Vanitas vanitatum...pero con corona

No sé si esto será una frívola vanidad, a una semana y dos días del Miércoles de Ceniza, pero me acaban de "titular"...y de qué manera:


My Peculiar Aristocratic Title is:
Imperial Majesty Terzio the Introspective of Divine Intervention
Get your Peculiar Aristocratic Title



...y, vanitas vanitatum, me ha hecho gracia la cosa, y la pongo aquí, que es su sitio: Un espacio virtual para un magno título virtual.

También le pongo música a tan fausta ocasión, faltaría más:



...aunque la música va en serio (y la letra también).

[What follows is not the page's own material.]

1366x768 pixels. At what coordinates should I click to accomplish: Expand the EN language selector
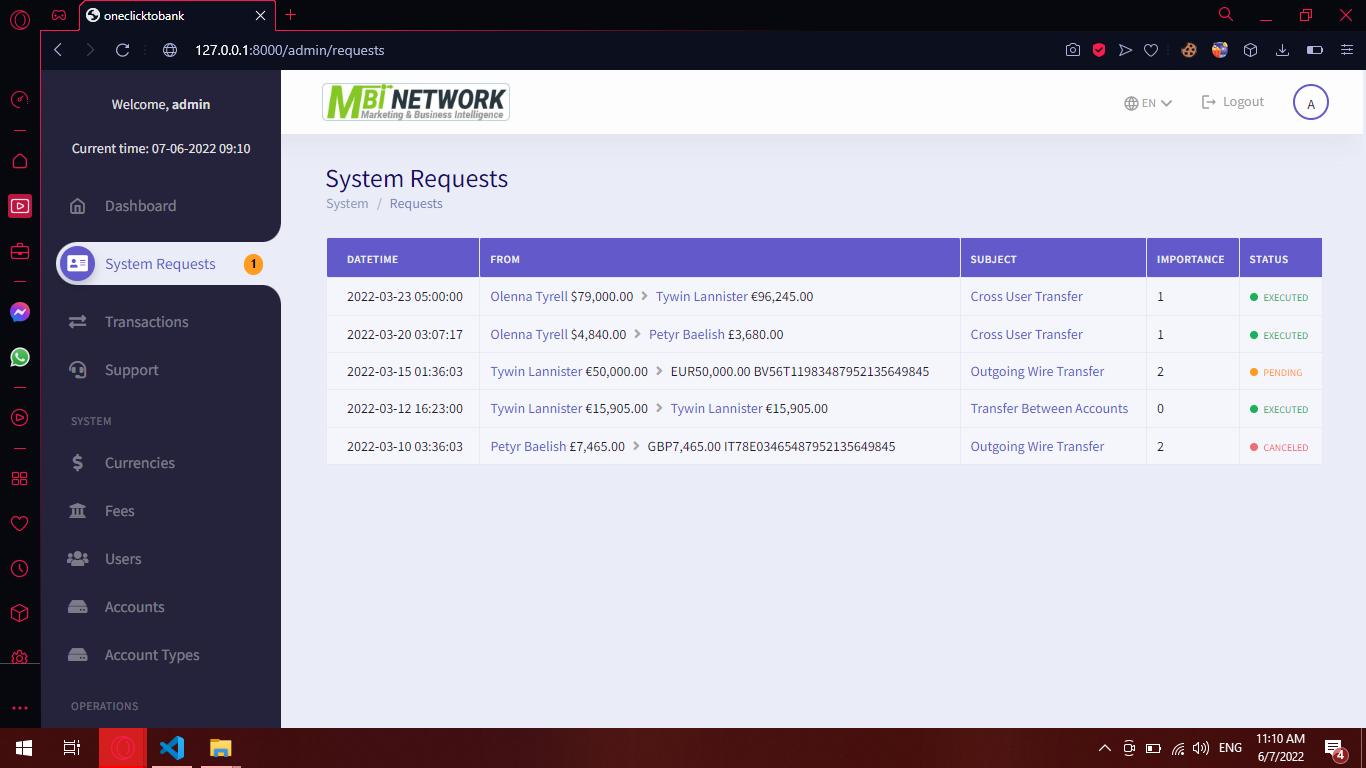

En el Breviario pusieron como himno para Cuaresma un poema de Sor Cristina de Arteaga, née hija del Duque del Infantado, Grande de España, y después monja jerónima de clausura en el Convento de Stª Paula de Sevilla, donde murió. La conocí de priora, y las tocas todavía dejaban ver la noble cuna. Este es su poema-himno:

¿Para qué los timbres de sangre y nobleza?
Nunca los blasones
fueron lenitivo para la tristeza
de nuestras pasiones:
¡No me des corona, Señor, de grandeza!

¿Altivez? ¿Honores? Torres ilusorias
que el tiempo derrumba.
Es coronamiento de todas la glorias
un rincón de tumba.
¡No me des siquiera coronas mortuorias!

No pido el laurel que nimba al talento,
ni las voluptuosas
guirnaldas de lujo y alborozamiento.
¡Ni mirtos, ni rosas!
¡No me des coronas que se lleva el viento!

Yo quiero la joya de penas divinas
que rasga las sienes.
Es para las almas que tú predestinas.
Sólo Tú la tienes.
¡Si me das coronas, dámelas de espinas!


Conozco a un probo sacro varón que tachó ese último verso, parece que lo estoy viendo. Fue sincero, porque lo que se dice en un verso o se reza en una plegaria no va siempre aparejado con el querer o el valor del corazón, que no suele estar para espinas extras.

Pero ahí quedó el himno desencantado de vanas coronas, con su verso final, por si alguien recoje el guante a Sor Cristina y se atreve a pedir lo mismo.

p.s. El secreto está en a Quién se pide.